> _Given problem_:
Could you format the lines of these records as a JSON list of strings, with one string per line, blank lines dropped, and the pictures left out?

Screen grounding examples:
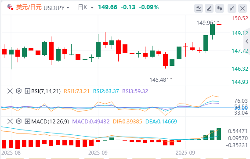Switch chart style via candlestick icon

220,8
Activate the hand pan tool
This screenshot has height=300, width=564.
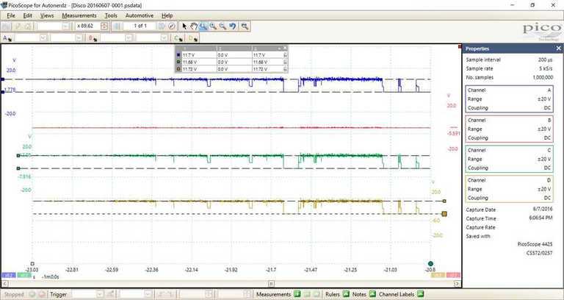pos(194,26)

> _Solution to the exercise_:
[
  "Switch chart style via candlestick icon",
  "220,8",
  "Activate the hand pan tool",
  "This screenshot has height=300, width=564.",
  "pos(194,26)"
]